By the Natural Resources Defense Council’s
calculations, there are 5,000 water systems in the country that could have
tainted water, but either the EPA doesn’t report it or the water utility never
tells the EPA, according to Erik Olson, director of the council’s health program. He made the remarks during a June 28 conference call with reporters on the study, “What’s in Your
Water: Beyond Flint.”

The council, a New York-based environmental advocacy group, is
a party to a lawsuit to get a federal court to order that Flint residents be
provided safe drinking water. Other plaintiffs include Concerned Pastors for
Social Action and the American Civil Liberties Union of Michigan. Defendants
include state and city officials, including state appointed emergency managers
of the fiscally troubled city.

Flint “doesn’t
even show up with lead violations in the federal government database that is supposed
to show such problems,” Olson said.

“There
were more than a thousand water systems that serve 3.9 million people that
showed lead levels at 15 parts per billion. That’s the level that triggers
action — or is supposed to, at least,” he added, under the federal Safe Water
Drinking Act.

Water
utilities, according to Olson, can pull a variety of tricks to fool federal
authorities about lead that would make a Volkswagen diesel engineer blush. They
test at preselected taps, and not random taps as they are supposed to; they test
at service lines they know do not have lead, which also is against the rules;
they remove the faucets’ aerators, which can allow lead to circulate more
freely; they run the taps slowly, as turning taps on high also can dislodge
lead; or they use collection bottles with narrow openings, which would require
a slow-running tap to capture the water.

Kristi
Pullen-Fedinick, a member of the Natural Resources Defense Council’s health program, who assisted in the writing of
the group’s report, said utilities can be found in violation of federal water
regulations one of three ways: health-based violations, when utility systems are not
doing everything they’re required to do to protect the public; the monitoring of violations, when they fail to monitor water for lead; and the reporting of violations, in
which they fail to report lead or other contamination.

• WORK TO COMPLETE:
Please carry the article on unreported lead in U.S. drinking water further, picking up after its last sentence.

• SUPPLIED MATERIAL:
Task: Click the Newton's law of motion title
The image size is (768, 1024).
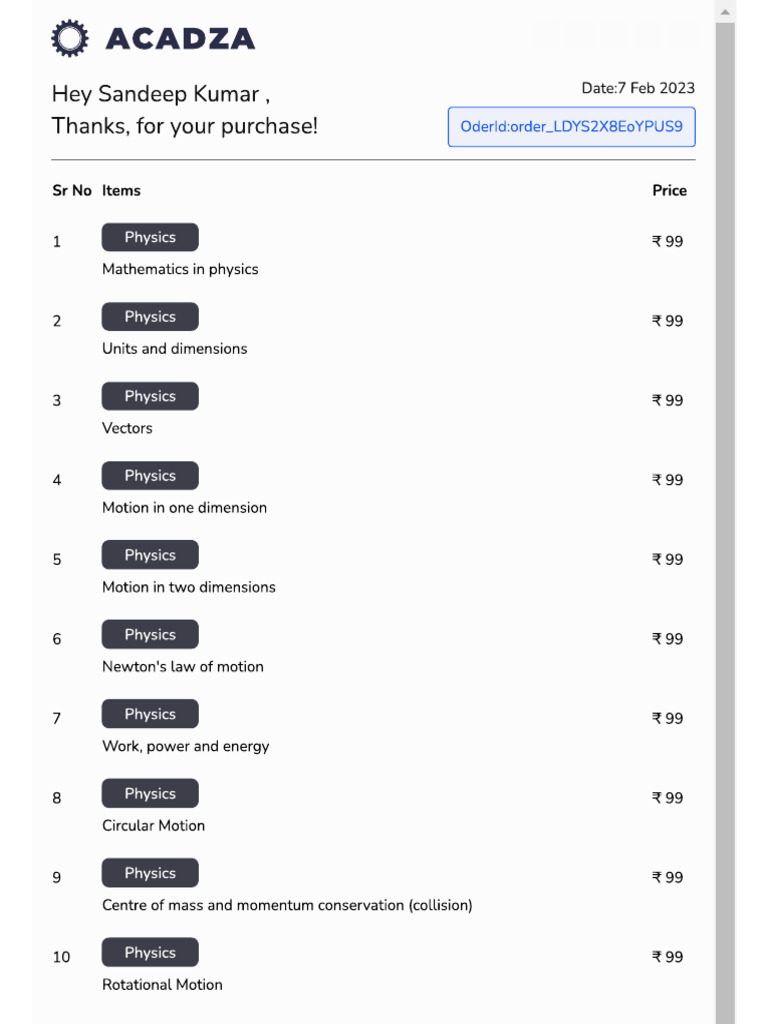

• TASK OUTPUT:
It can
be a logistical and public relations headache for utilities to deal with lead
issues, especially when there’s no guarantee they’ll have the funds to make the
fixes, Olson acknowledged. Even though “we’ve known since Roman times that lead
was dangerous,” he added, the lead industry of a century or more ago convinced
municipalities that lead was “a preferred material.”

Olson and
Pullen-Fedinick mentioned Pope Francis’ 2015 encyclical “Laudato Si'” and
its effect on moving the needle on how people think about the environment.

“I know
there’s certainly been a lot of emphasis on that in the climate context. I
haven’t heard the Holy Father’s encyclical being cited in the water context,”
Olson said. “But there’s been some change in views on lead service lines. I
think that’s a fairly recent thing. Maybe the encyclical expedited it. But 25
years ago there was no mention of it at all.”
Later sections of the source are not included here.